Thousands of people have gathered on the shoreline of the Cantapeta Creek, just north of the Standing Rock Sioux Indian Reservation to protest against the controversial North Dakota access pipeline.
Police have shot rubber bullets and used pepper spray on peaceful protestors, who are referring to themselves as water protectors.
The video above shows protestors on the shoreline praying, playing drums, singing and wading into the river towards the base of the hill where armed police stood, resulting in clashes.
For a number of days, law enforcement vehicles have been stationed on a hill near the shoreline.
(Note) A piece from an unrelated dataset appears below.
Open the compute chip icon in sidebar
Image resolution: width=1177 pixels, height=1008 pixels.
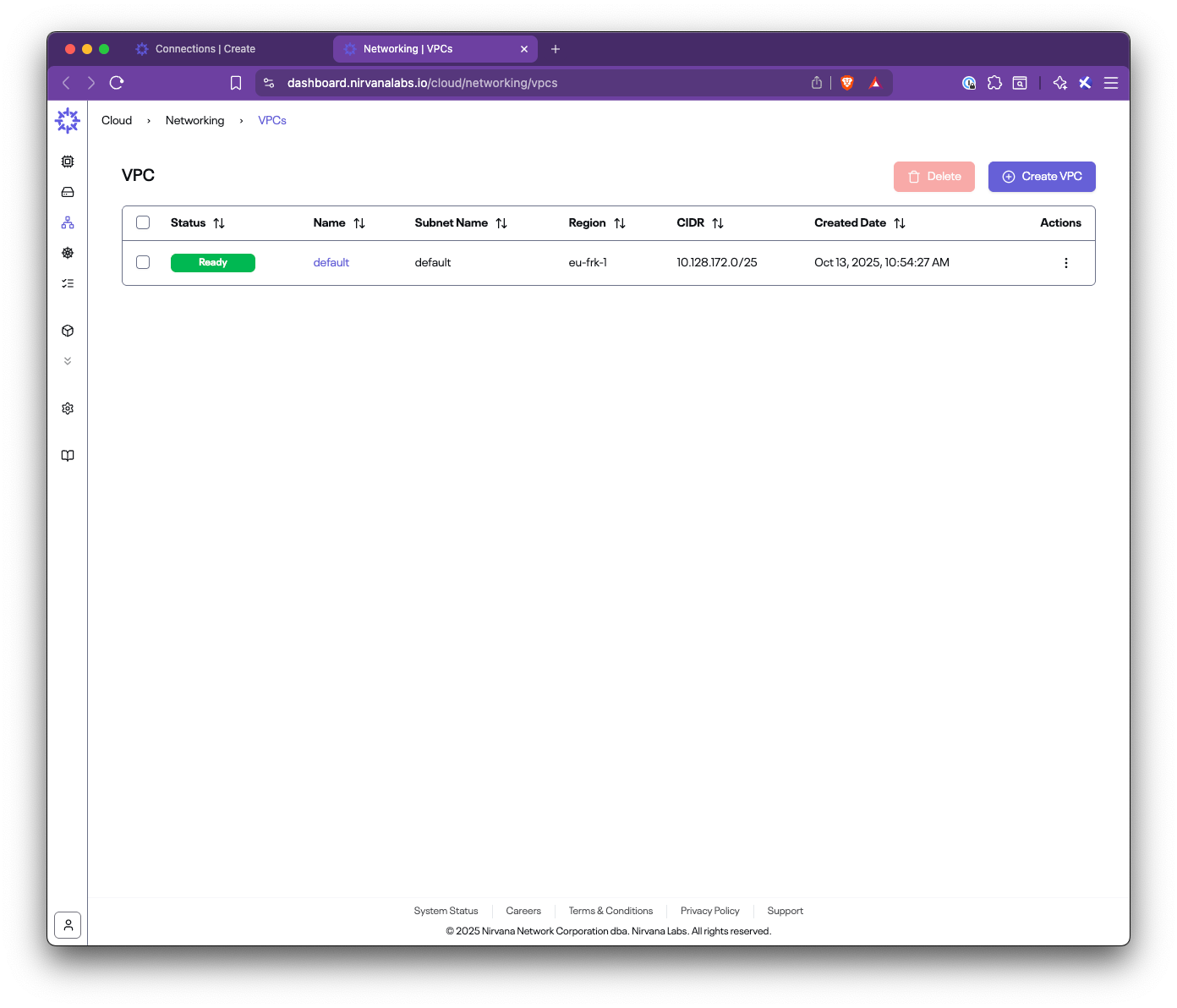(68, 162)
Water protectors had requested that law enforcement move as the hill is recognized as a burial ground and sacred site by the Standing Rock Sioux.
But NBC news has reported that the Morton County Sheriff's Department Public Information Officer insisted that the police must stay there "to prevent criminal trespass on private property."
In a press release, the Morton County Sheriff's Department said, "Officers also deployed pepper spray and tear gas to disperse the group of protesters who came across the water and camp at officers."
In a letter to the U.S Army Corps of Engineers, The Chairman of the Cheyenne River Sioux tribe, Harold C. Frazer countered by disputing the Army Corps jurisdiction on federal land.
“Despite the fact the Corps’ lands at issue here are publicly owned, I learned that North Dakota State law enforcement officers had advised the peaceful demonstrators that their presence on Corps’ lands constituted criminal trespass.
"Those lands are federal lands. They are apparently free and open to the public. Even if there is some restriction on the right of demonstrators, including members of my Tribe, to exercise their Constitutional rights on this land, I am not aware of North Dakota’s authority to arrest and detain for criminal trespass on this land.”
President Barack Obama also spoke exclusively to Now This news in regards to the Standing Rock protests.
He says, “We’re monitoring this closely and I think as a general rule my view is that there is a way for us to accommodate sacred lands of Native Americans and I think that right now the army corps are examining whether there are ways to reroute this pipeline. So we’re going to let it play out for several more weeks and determine whether or not this can be resolved in a way that I think is properly attentive to the traditions of the first Americans.”